Source data below:

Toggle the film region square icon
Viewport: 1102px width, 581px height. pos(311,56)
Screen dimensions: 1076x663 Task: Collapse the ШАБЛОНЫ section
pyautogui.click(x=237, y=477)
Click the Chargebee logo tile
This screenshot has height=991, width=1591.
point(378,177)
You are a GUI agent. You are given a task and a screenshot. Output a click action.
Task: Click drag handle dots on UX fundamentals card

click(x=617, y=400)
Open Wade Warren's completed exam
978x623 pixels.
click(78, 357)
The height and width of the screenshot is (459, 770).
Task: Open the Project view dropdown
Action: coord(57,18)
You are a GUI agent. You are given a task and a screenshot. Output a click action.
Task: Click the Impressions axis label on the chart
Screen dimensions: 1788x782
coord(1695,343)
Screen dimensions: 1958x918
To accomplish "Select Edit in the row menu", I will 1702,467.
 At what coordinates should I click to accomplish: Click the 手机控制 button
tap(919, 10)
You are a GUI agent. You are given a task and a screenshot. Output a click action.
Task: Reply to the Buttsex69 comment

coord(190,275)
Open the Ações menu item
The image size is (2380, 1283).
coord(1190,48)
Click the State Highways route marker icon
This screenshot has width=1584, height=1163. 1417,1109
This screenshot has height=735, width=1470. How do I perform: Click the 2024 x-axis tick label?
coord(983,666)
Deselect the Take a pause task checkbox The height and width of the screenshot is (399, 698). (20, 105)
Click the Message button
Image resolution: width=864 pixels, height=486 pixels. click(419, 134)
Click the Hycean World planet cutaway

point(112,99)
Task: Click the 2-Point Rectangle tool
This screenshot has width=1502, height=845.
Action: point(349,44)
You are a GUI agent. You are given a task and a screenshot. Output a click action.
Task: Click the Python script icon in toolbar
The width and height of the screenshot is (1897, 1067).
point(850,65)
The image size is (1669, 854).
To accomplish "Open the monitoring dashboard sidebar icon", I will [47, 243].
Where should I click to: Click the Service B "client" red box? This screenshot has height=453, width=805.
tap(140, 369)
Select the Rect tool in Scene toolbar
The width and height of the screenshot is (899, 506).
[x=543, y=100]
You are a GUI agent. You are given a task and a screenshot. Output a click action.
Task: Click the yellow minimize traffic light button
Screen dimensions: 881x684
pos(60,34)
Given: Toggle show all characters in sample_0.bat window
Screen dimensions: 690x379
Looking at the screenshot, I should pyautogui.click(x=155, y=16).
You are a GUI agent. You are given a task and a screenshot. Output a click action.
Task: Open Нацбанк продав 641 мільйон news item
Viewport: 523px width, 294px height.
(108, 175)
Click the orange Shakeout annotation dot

End of Source data.

_What this task involves_.
All the data needs repeating. Return it exactly.

_Output for this task_.
Toggle the film region square icon
Viewport: 1102px width, 581px height. pos(311,56)
Screen dimensions: 1076x663 Task: Collapse the ШАБЛОНЫ section
pyautogui.click(x=237, y=477)
Click the Chargebee logo tile
This screenshot has height=991, width=1591.
point(378,177)
You are a GUI agent. You are given a task and a screenshot. Output a click action.
Task: Click drag handle dots on UX fundamentals card

click(x=617, y=400)
Open Wade Warren's completed exam
978x623 pixels.
click(78, 357)
The height and width of the screenshot is (459, 770).
Task: Open the Project view dropdown
Action: coord(57,18)
You are a GUI agent. You are given a task and a screenshot. Output a click action.
Task: Click the Impressions axis label on the chart
Screen dimensions: 1788x782
coord(1695,343)
Screen dimensions: 1958x918
To accomplish "Select Edit in the row menu", I will 1702,467.
 At what coordinates should I click to accomplish: Click the 手机控制 button
tap(919, 10)
You are a GUI agent. You are given a task and a screenshot. Output a click action.
Task: Reply to the Buttsex69 comment

coord(190,275)
Open the Ações menu item
The image size is (2380, 1283).
coord(1190,48)
Click the State Highways route marker icon
This screenshot has width=1584, height=1163. 1417,1109
This screenshot has height=735, width=1470. How do I perform: Click the 2024 x-axis tick label?
coord(983,666)
Deselect the Take a pause task checkbox The height and width of the screenshot is (399, 698). (20, 105)
Click the Message button
Image resolution: width=864 pixels, height=486 pixels. click(419, 134)
Click the Hycean World planet cutaway

point(112,99)
Task: Click the 2-Point Rectangle tool
This screenshot has width=1502, height=845.
Action: point(349,44)
You are a GUI agent. You are given a task and a screenshot. Output a click action.
Task: Click the Python script icon in toolbar
The width and height of the screenshot is (1897, 1067).
point(850,65)
The image size is (1669, 854).
To accomplish "Open the monitoring dashboard sidebar icon", I will [47, 243].
Where should I click to: Click the Service B "client" red box? This screenshot has height=453, width=805.
tap(140, 369)
Select the Rect tool in Scene toolbar
The width and height of the screenshot is (899, 506).
[x=543, y=100]
You are a GUI agent. You are given a task and a screenshot. Output a click action.
Task: Click the yellow minimize traffic light button
Screen dimensions: 881x684
pos(60,34)
Given: Toggle show all characters in sample_0.bat window
Screen dimensions: 690x379
Looking at the screenshot, I should pyautogui.click(x=155, y=16).
You are a GUI agent. You are given a task and a screenshot. Output a click action.
Task: Open Нацбанк продав 641 мільйон news item
Viewport: 523px width, 294px height.
(108, 175)
Click the orange Shakeout annotation dot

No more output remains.